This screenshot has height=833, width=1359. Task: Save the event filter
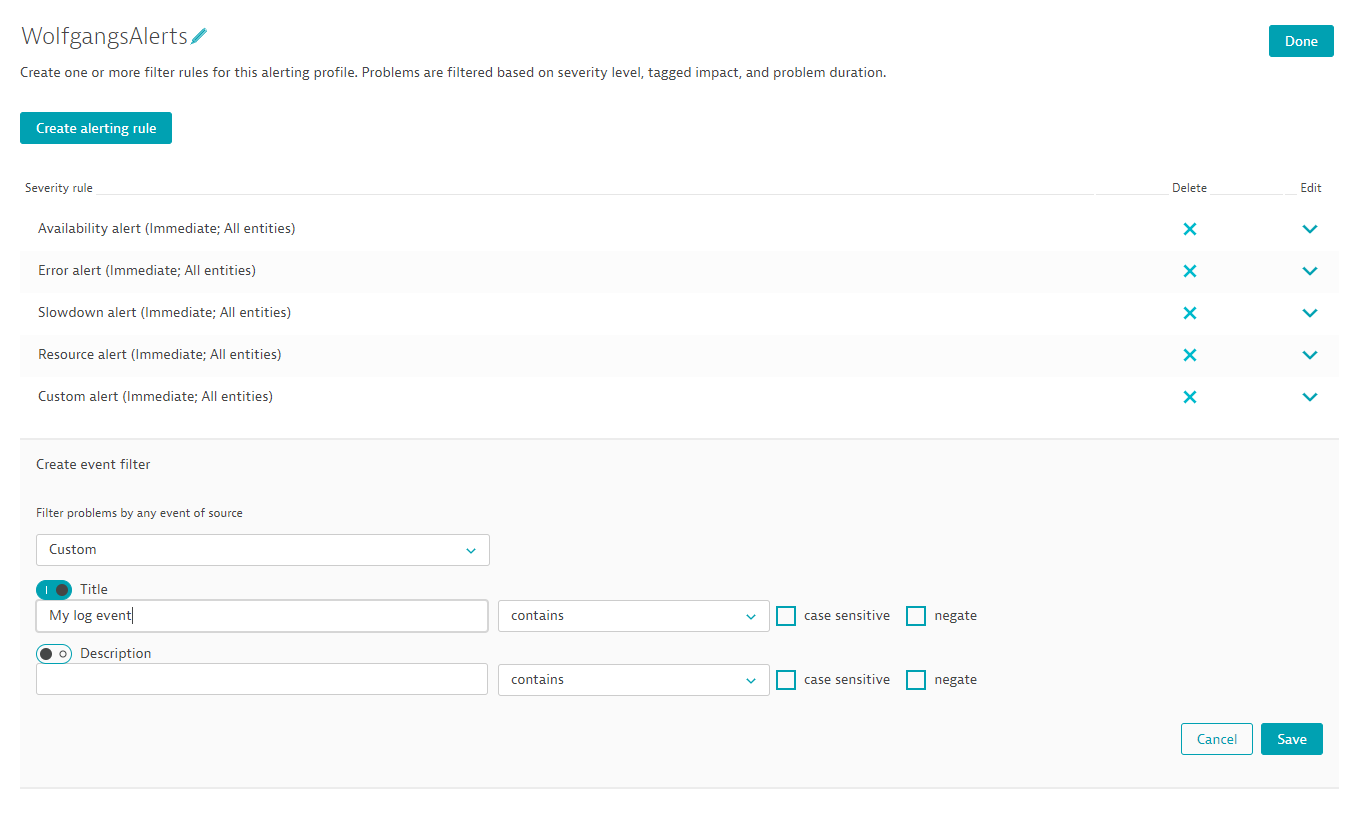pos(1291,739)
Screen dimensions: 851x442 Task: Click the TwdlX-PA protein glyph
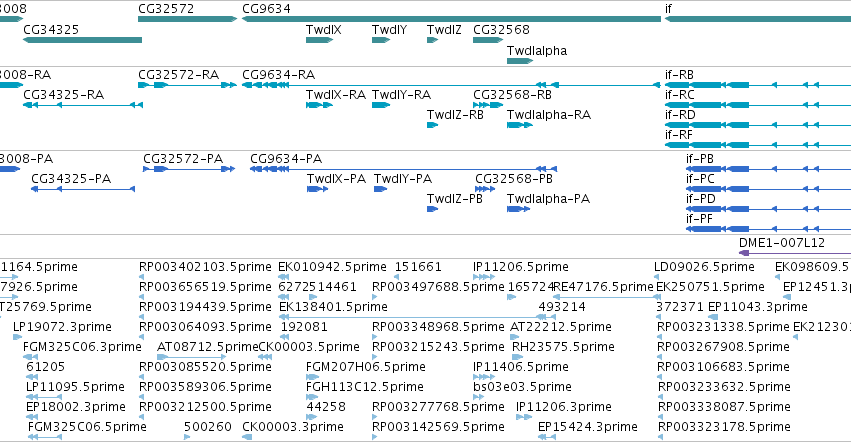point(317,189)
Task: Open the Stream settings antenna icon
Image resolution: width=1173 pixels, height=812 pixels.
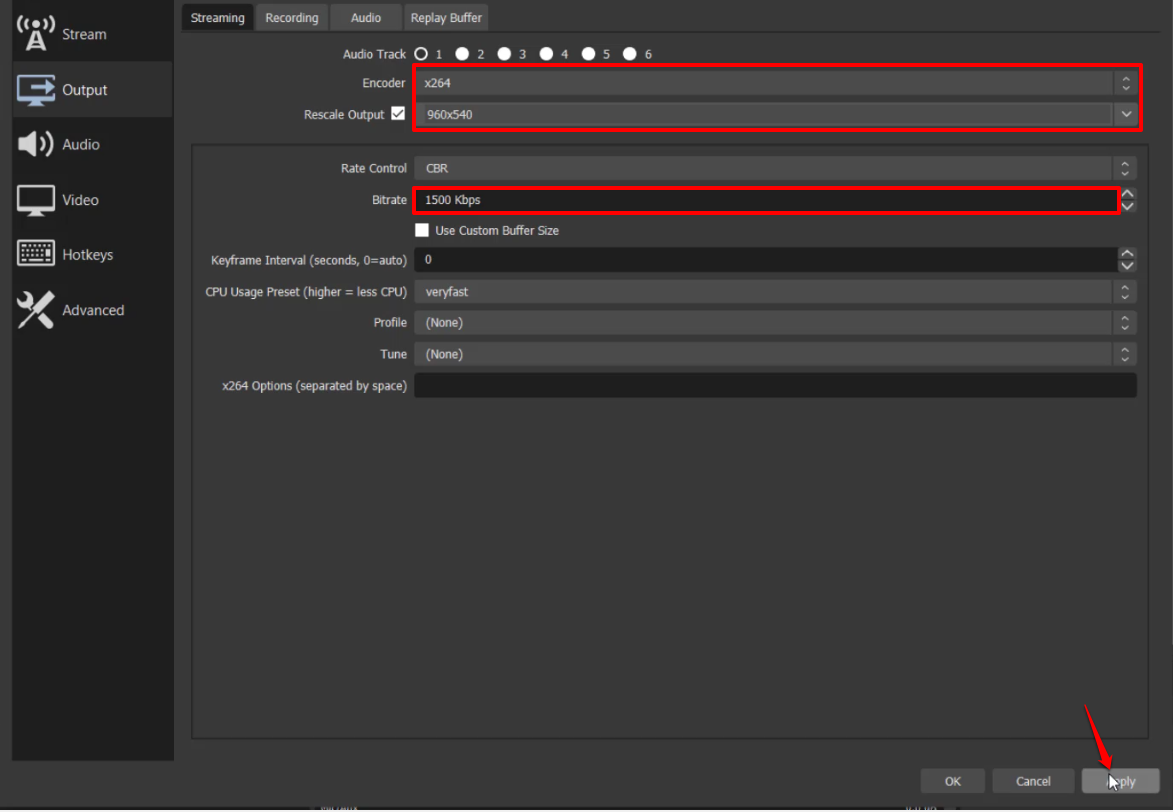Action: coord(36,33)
+++++
(Task): In the records above, transcribe exactly the lines from the one containing "Image resolution: width=1173" through the last line, both included, and skip the pictures.

(Answer):
Image resolution: width=1173 pixels, height=812 pixels.
Action: coord(36,33)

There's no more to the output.